What is being asked: Only some lines are wanted: please transcribe exactly those from the one containing "This screenshot has" through the end of the data, pictures excluded.

Records for processing:
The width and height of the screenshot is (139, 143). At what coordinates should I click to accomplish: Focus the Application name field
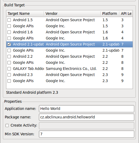pyautogui.click(x=87, y=109)
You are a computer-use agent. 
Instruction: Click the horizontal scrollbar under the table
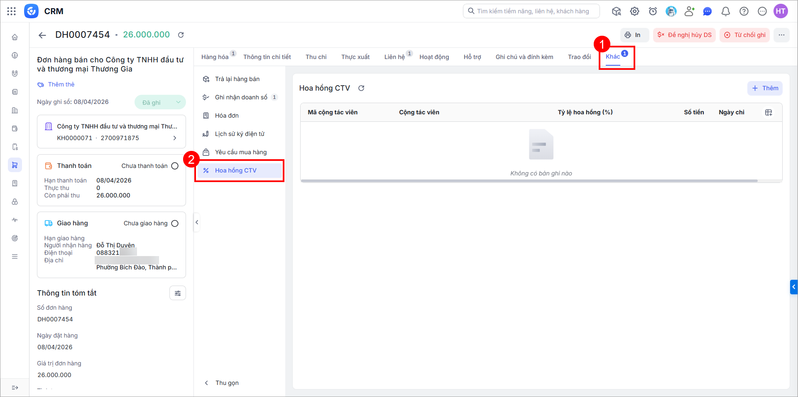tap(529, 181)
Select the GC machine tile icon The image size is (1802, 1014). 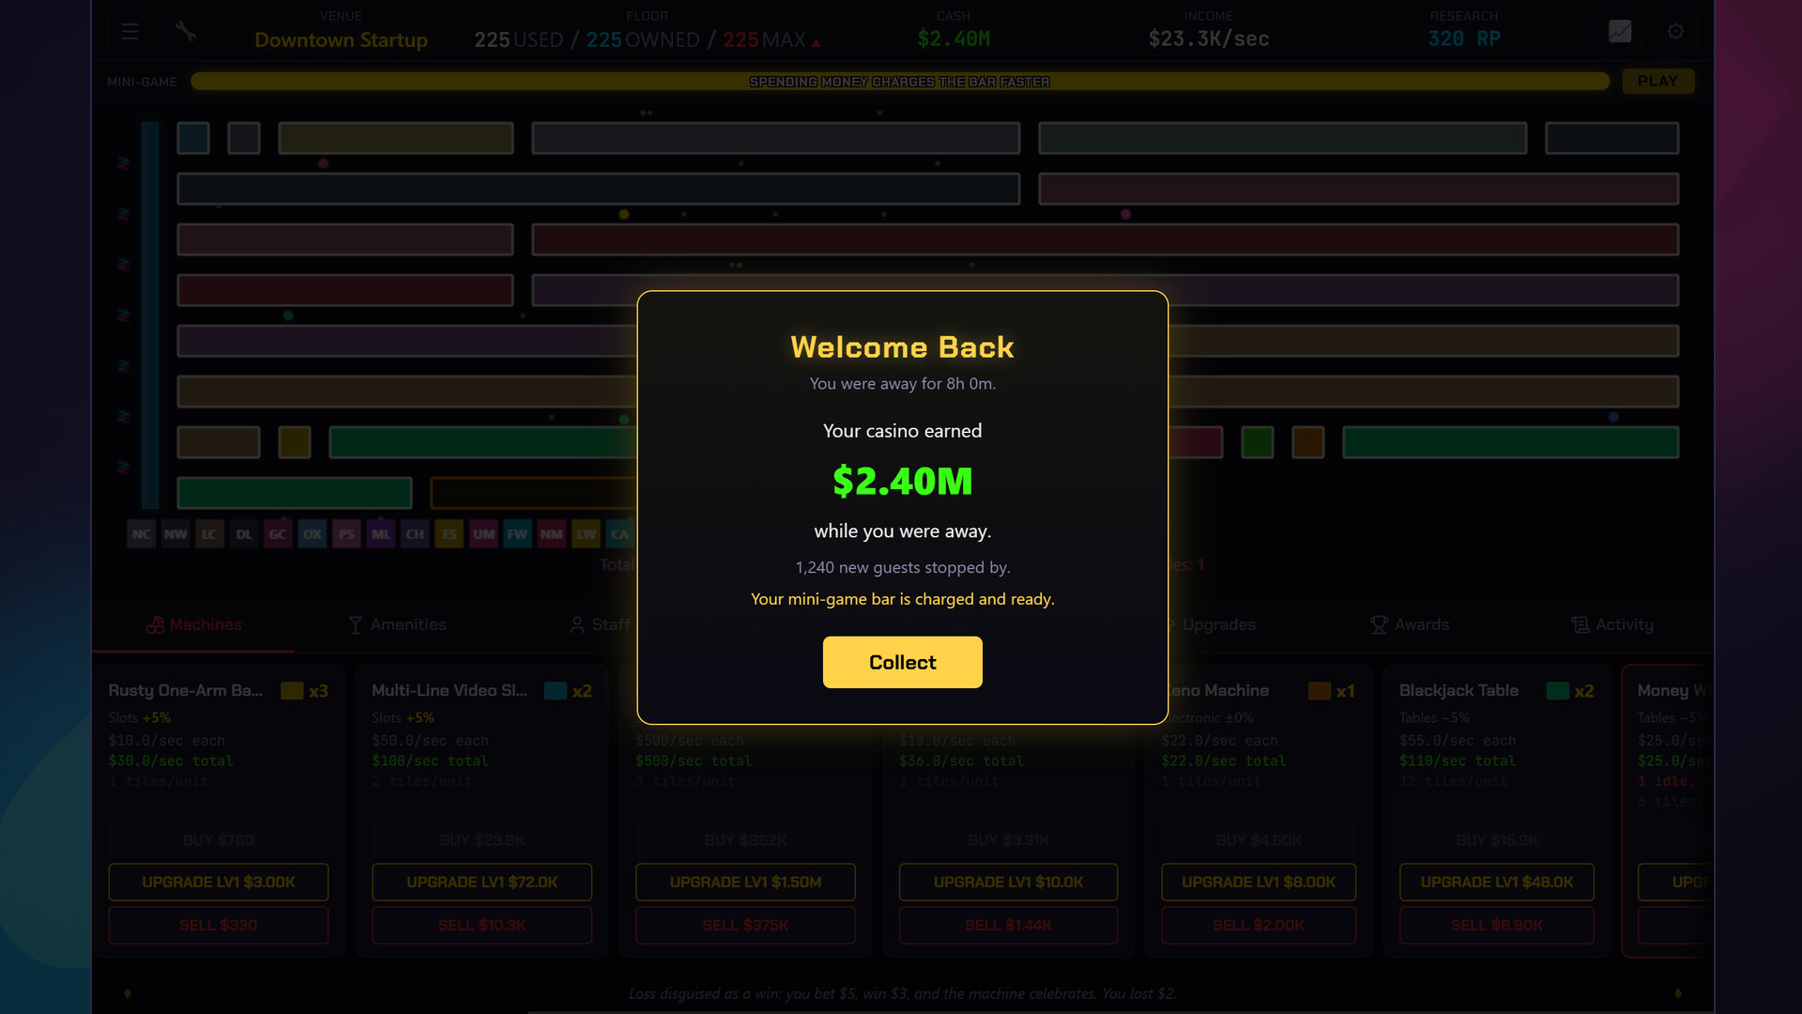pos(278,534)
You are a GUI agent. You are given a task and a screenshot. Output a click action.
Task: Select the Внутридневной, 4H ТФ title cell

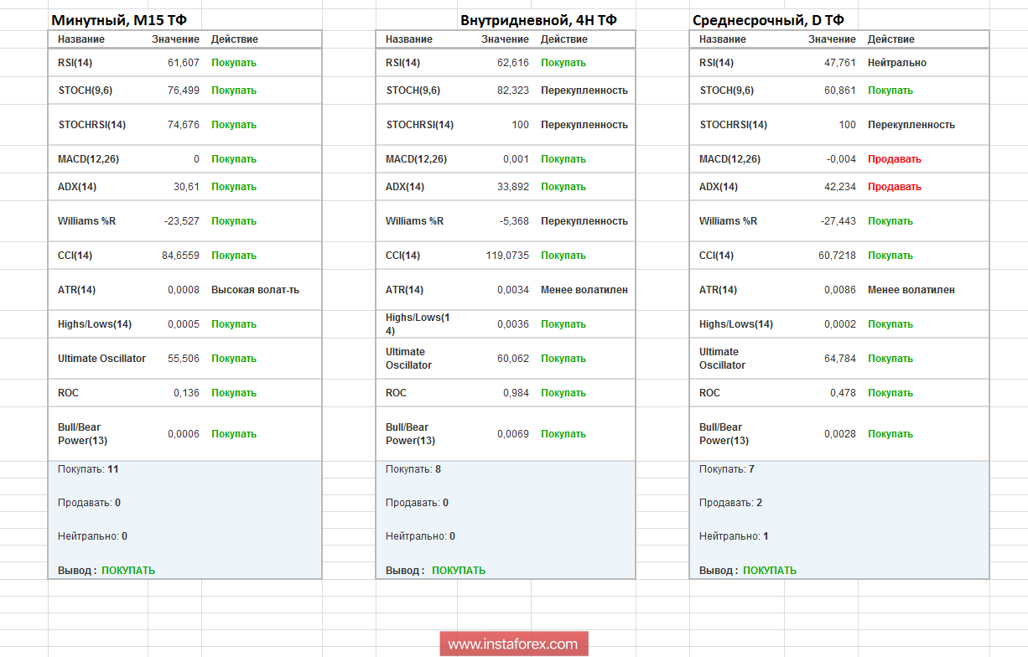[538, 20]
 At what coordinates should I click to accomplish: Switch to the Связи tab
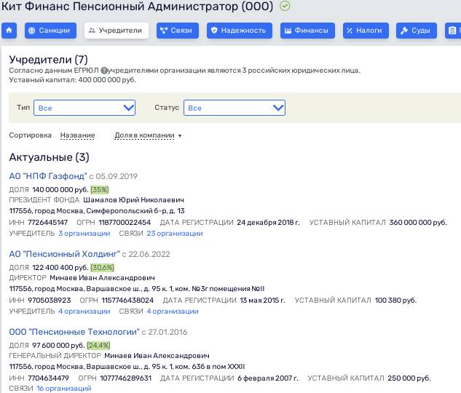tap(177, 31)
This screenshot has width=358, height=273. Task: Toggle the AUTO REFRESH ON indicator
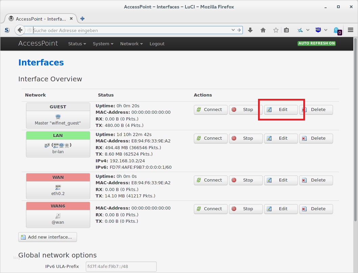(x=316, y=43)
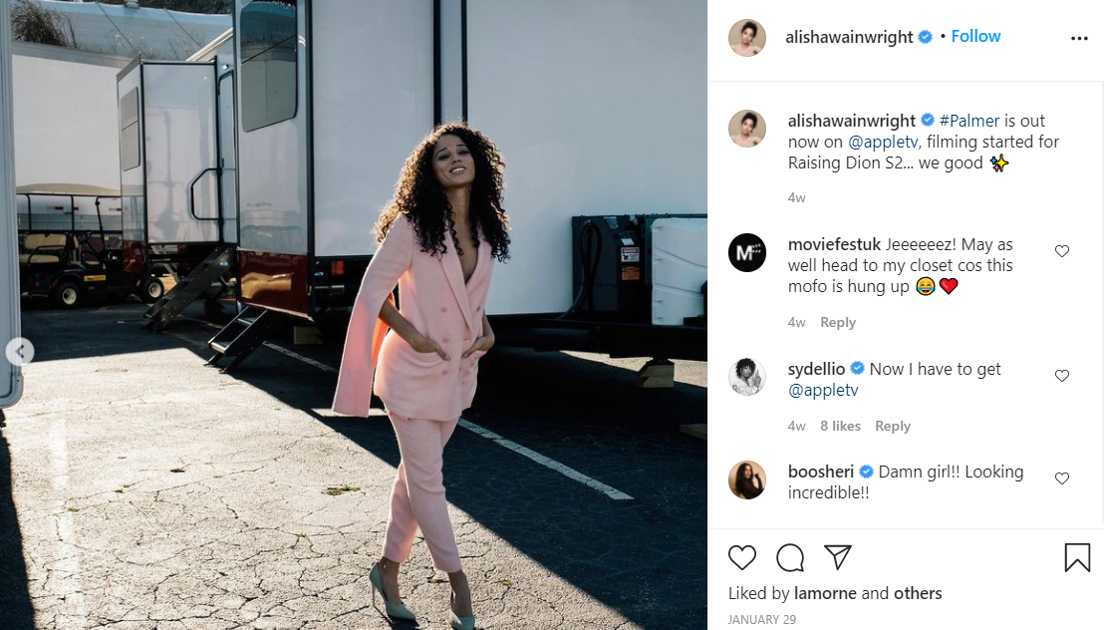
Task: Open boosheri's profile username
Action: (x=820, y=472)
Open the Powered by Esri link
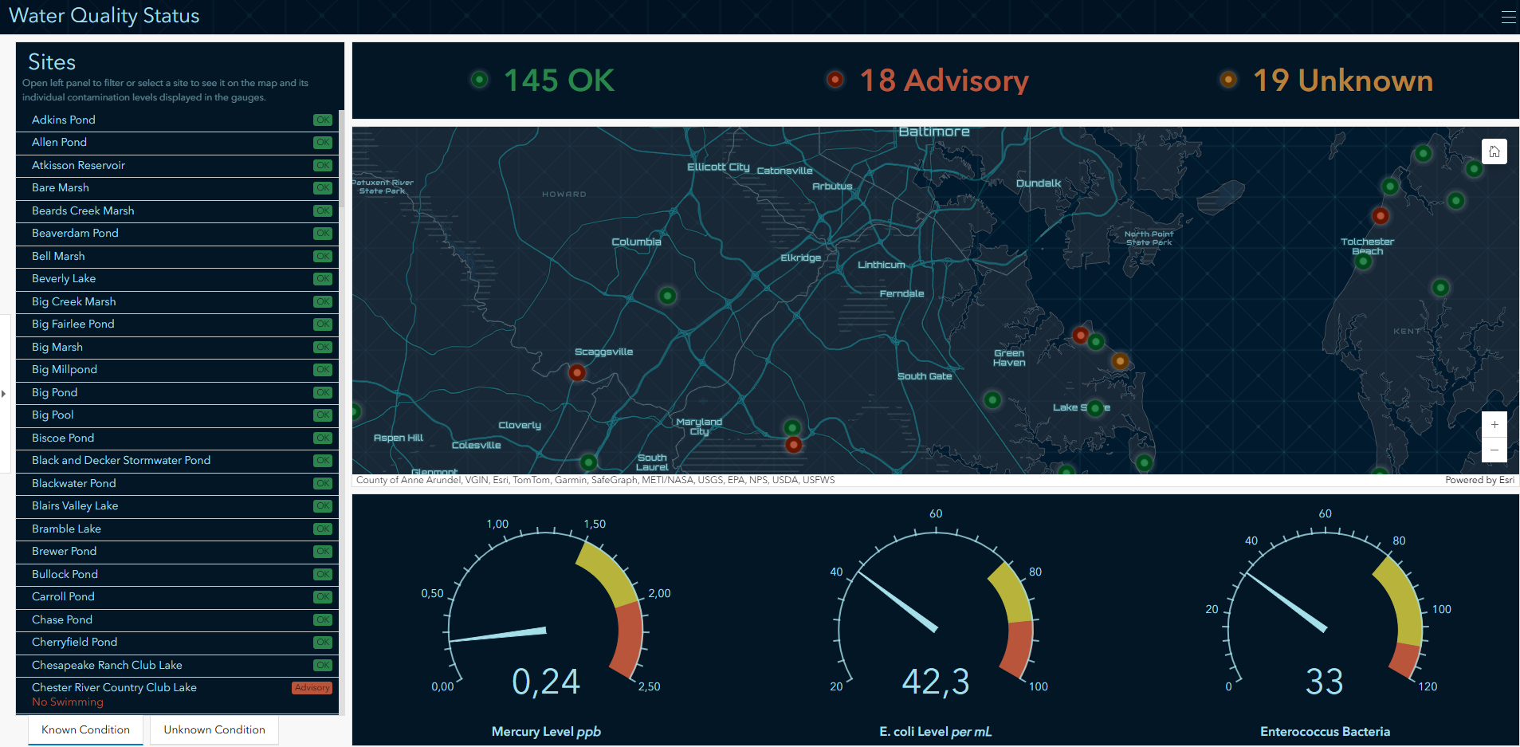1520x747 pixels. (x=1479, y=480)
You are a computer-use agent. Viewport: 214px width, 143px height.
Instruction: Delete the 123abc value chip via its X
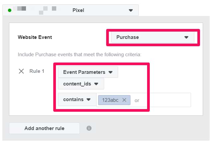[124, 100]
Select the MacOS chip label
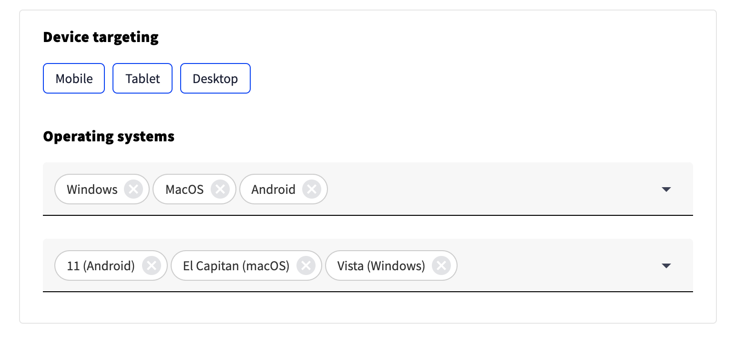 pyautogui.click(x=184, y=190)
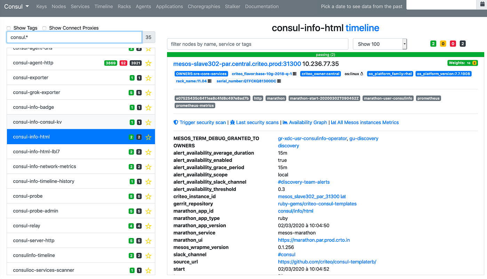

Problem solution:
This screenshot has width=358, height=273. Task: Toggle the AUTO REFRESH ON indicator
(x=316, y=43)
Task: Open boosheri's profile username
Action: (x=820, y=472)
Open the Powered by Esri link
1520x747 pixels. (x=1479, y=480)
You are a computer-use agent. Viewport: 214px width, 143px height.
Instruction: Delete the 123abc value chip via its X
[124, 100]
Select the MacOS chip label
 pyautogui.click(x=184, y=190)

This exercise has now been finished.